• Your assignment: Find every line in the records below that holds the word "help", and copy each one.

(Pixel coordinate grounding data)
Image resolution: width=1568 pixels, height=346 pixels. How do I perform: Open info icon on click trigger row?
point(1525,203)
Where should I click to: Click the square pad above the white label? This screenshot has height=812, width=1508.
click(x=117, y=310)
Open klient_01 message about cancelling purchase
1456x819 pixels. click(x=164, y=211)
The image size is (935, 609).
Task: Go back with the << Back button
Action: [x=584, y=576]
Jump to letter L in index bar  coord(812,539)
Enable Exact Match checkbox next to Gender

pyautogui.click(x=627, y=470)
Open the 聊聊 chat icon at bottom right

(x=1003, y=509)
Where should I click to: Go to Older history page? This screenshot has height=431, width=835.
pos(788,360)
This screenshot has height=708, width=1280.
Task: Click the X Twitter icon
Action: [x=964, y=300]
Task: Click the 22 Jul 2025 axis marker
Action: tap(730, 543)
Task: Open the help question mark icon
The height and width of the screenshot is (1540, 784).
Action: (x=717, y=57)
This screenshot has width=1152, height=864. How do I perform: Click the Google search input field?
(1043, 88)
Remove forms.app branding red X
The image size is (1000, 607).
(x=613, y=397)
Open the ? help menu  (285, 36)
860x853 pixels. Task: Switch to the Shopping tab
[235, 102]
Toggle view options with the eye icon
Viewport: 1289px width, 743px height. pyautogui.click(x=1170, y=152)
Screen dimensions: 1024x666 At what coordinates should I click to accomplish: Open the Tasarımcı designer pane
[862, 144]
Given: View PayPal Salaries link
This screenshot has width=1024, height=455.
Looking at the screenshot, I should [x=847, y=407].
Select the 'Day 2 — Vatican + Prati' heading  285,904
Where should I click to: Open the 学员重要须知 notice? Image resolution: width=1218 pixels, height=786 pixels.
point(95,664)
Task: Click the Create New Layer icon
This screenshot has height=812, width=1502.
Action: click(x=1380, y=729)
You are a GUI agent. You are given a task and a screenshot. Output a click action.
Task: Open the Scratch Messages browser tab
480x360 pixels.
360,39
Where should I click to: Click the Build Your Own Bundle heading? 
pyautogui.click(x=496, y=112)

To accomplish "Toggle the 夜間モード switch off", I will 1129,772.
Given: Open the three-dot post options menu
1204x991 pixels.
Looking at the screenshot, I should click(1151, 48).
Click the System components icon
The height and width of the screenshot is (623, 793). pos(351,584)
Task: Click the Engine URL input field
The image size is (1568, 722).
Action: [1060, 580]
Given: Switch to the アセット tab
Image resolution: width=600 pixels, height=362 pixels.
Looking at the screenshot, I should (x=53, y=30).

• Written reply:
Task: Open the help question mark icon
Open the ? help menu  (285, 36)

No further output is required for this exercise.